In their book the One-Minute Manager, Ken Blanchard & Spencer Johnson make the statement that ‘there are no un-motivated people’. We all have the necessary motivation to do the things we really want to do – we are all motivated people.
It may be that, in the workplace, some people just don’t seem motivated, but they certainly are – for some reason, they turned up for work. They have a reason for turning up; and that reason is their basic motivation. They are motivated, just like every one else on the planet, to action which sustains their survival – even if that simply means doing something they really hate for the sake of earning a crust.
Many years ago, I remember, when applying for a job in sales, I was asked in the interview if I was the type of person who was motivated by money; and I remember thinking, after briefly pondering the question, that I certainly was not. The trouble is, if we are not very clear about what we want out of life, people can often make the big mistake of confusing that most important inner desire – whatever it may be for you – with the need to make a living. Of course, money is important: it buys things after all; and we need some of the things it can buy. But as the old Beatles song goes, ‘money don’t get everything it’s true’. When the Bible says, ‘the love of money is the root of all evil’, I believe it means that to make the pursuit of wealth your major goal in life is the biggest mistake you could possibly make!

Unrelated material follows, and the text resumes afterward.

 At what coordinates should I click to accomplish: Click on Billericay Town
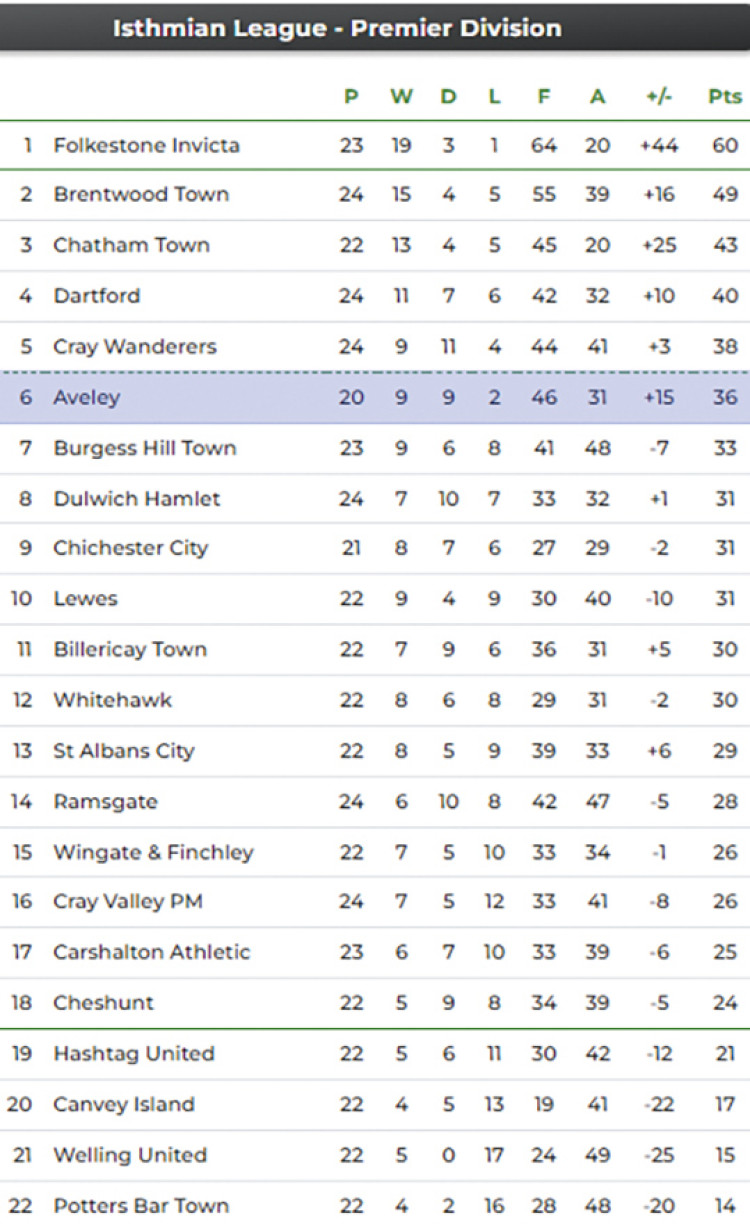[x=130, y=649]
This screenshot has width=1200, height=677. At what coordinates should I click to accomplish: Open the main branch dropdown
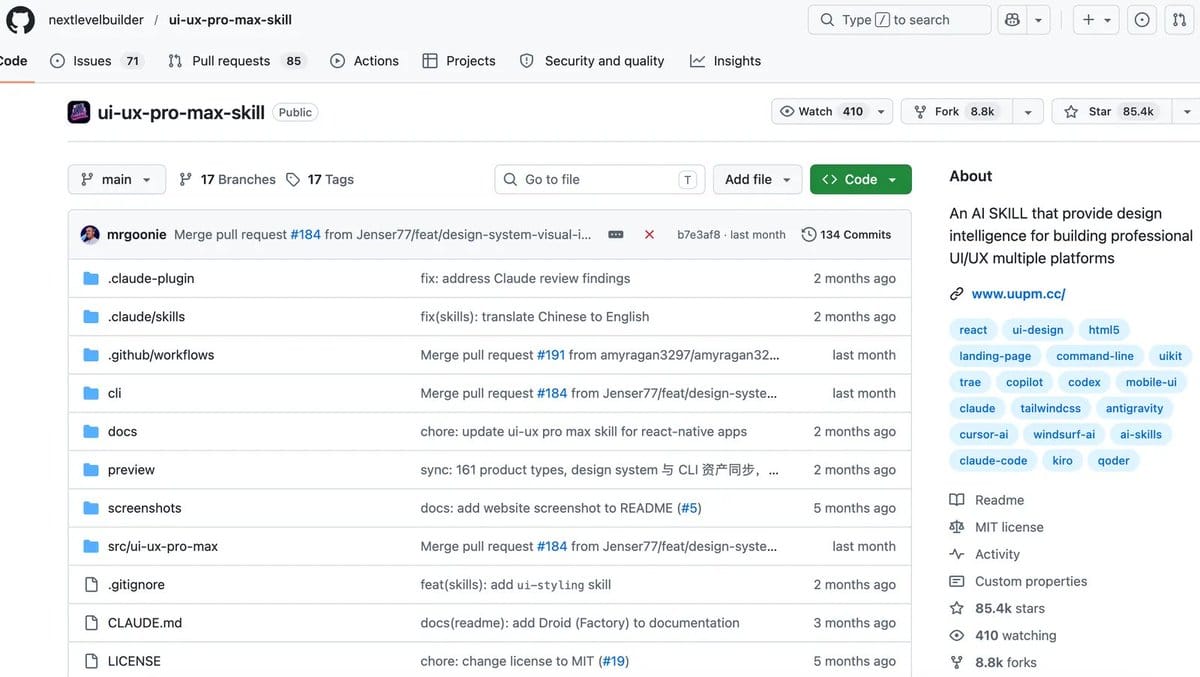point(116,179)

The pursuit of wealth first is what leads people to take apparently mundane jobs – the job may be boring and the hours may be long, but the pay is good; they might reason. That’s why we can observe such apparently un-motivated or de-motivated people in the workplace. They sometimes find it difficult to summon up the necessary enthusiasm to throw their hearts and souls into whatever the company is asking them to do. On the other hand, you may have noticed some people who seem to be having the time-of-their-lives in their work. They seem to have plenty of energy and motivation for whatever the company requires of them. Well, those people are the ones who are not primarily working for money; they are working because, first and foremost, they love what they do.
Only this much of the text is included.